I spent most of fifth grade having a crush on a girl whose dad owned a watch repair.  I was too shy to talk to her, so I kept buying broken watches at garage sales and giving them to her to give to her dad for repair.  Sometimes I would call (I had the number because I had needed to ask for it to check on my watches) but then I could only hear my crush’s voice and hang up, paralyzed with shyness.

I shared a room with my brother growing up and we had a black light poster of a hand with “I want to hold your hand” written below it.  We also had a black light, and so we would turn off the regular lights and look at our poster, and at our socks.  Around this time we also got a Salvador Dali print of a man emerging from an egg.  It was very sophisticated and we also had a Dali of the melting watches, which only reminded me of my alienated despair in the context of ten-year-old yearning for the daughter of a watch repair artisan.

As part of coping with long summers at summer camp, I had mysteriously stopped hugging my parents at this point, but yet I dreamed of a hug from someone I didn’t resent.  While I did not dream of hugging Miss April, I yearned to see Miss April only because I knew I wasn’t supposed to see her, and because nothing that I could see managed to comfort me or cheer me up.

And while I may have been eager to see naked ladies, I also always truly liked girls and women—a paradox of deeply shy emerging sexuality and at the same time a strongly held affinity to the feminine—and an ardent natural sympathy with 70’s women’s lib.  I think I disappointed my father in being a feminist (the only one in our family, including my mother); a year or two later, when we went to some swinging restaurant where the waitresses had to wear short skirts, I remember expressing sadness that our waitress looked uncomfortable and how I felt sorry that she was forced to dress in a demeaning manner from which a man would be immune.  As he stole glances at our waitress’ fishnet stockings, or her continual skirt adjustments, think my dad thought something was wrong with me; to him women were “gals” and not to be taken seriously while I always truly liked women and tended to take them more seriously than most men I encountered.

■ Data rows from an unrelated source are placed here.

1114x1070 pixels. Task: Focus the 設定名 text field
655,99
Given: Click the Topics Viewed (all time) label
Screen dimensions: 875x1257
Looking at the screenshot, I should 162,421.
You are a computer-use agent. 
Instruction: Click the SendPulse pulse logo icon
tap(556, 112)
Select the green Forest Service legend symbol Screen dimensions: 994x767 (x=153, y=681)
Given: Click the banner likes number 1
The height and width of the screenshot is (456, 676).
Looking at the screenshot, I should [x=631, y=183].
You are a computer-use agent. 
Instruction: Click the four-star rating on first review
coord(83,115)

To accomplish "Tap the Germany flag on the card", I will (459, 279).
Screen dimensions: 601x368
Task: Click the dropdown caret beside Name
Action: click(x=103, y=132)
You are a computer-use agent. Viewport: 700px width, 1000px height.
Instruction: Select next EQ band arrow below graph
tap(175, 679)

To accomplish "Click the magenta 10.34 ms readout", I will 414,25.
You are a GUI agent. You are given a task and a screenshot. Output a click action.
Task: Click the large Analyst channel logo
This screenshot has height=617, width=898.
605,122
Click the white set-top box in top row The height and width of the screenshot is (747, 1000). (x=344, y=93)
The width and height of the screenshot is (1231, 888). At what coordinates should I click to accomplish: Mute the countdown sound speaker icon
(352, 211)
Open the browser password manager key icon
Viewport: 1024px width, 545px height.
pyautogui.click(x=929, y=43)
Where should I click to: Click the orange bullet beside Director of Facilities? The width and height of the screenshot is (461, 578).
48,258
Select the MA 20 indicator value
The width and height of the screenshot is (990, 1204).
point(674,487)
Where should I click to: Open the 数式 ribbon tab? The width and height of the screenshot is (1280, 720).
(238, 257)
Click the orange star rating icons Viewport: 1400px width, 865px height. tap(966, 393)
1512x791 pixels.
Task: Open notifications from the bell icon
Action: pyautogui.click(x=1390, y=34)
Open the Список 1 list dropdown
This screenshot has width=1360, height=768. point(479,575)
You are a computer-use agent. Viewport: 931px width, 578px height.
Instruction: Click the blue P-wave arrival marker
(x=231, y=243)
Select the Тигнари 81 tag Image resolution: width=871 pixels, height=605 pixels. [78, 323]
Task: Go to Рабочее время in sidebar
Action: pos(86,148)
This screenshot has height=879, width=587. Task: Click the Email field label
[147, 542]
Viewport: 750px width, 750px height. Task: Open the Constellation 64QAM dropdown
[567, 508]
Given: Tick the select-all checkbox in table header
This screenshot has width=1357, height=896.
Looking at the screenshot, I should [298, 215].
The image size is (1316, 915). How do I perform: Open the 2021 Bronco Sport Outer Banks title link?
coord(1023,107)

When I think about my curiosity about naked women, I think it might have had something to do with never seeing either of my parents naked.  I suspect most modern families are like ours, where closed doors and modesty come on with adolescence, but in early years there was no great panic at anyone seeing anyone else without their clothes on.  My mom, on the other hand, was practically Victorian, literally shouting in fright if you entered her bedroom and she was in her bra—and shoving the door closed on you as if you were the big bad wolf and she was Little Red.

How much do we think we know about our kids’ secret yearnings?  How do our own quasi-secret inner lives mingle with those of our children?

However it all shakes out, let’s dedicate today to the curious child and the Miss April in each of us—healing our shame, bridging our loneliness and deepening our respect and compassion for the beautiful inside, outside and between all of us… in the benefit of all our curious and beautiful children.

Namaste, Bruce

{ 12 comments… read them below or add one }

Jack April 15, 2010 at 7:48 am

You do know about the great Bunny spill of ’65. It took place in Buffalo Grove and was a major deal. Rumor has it that most of the boys at New Trier managed to scoop one or two up to take home with them. ;)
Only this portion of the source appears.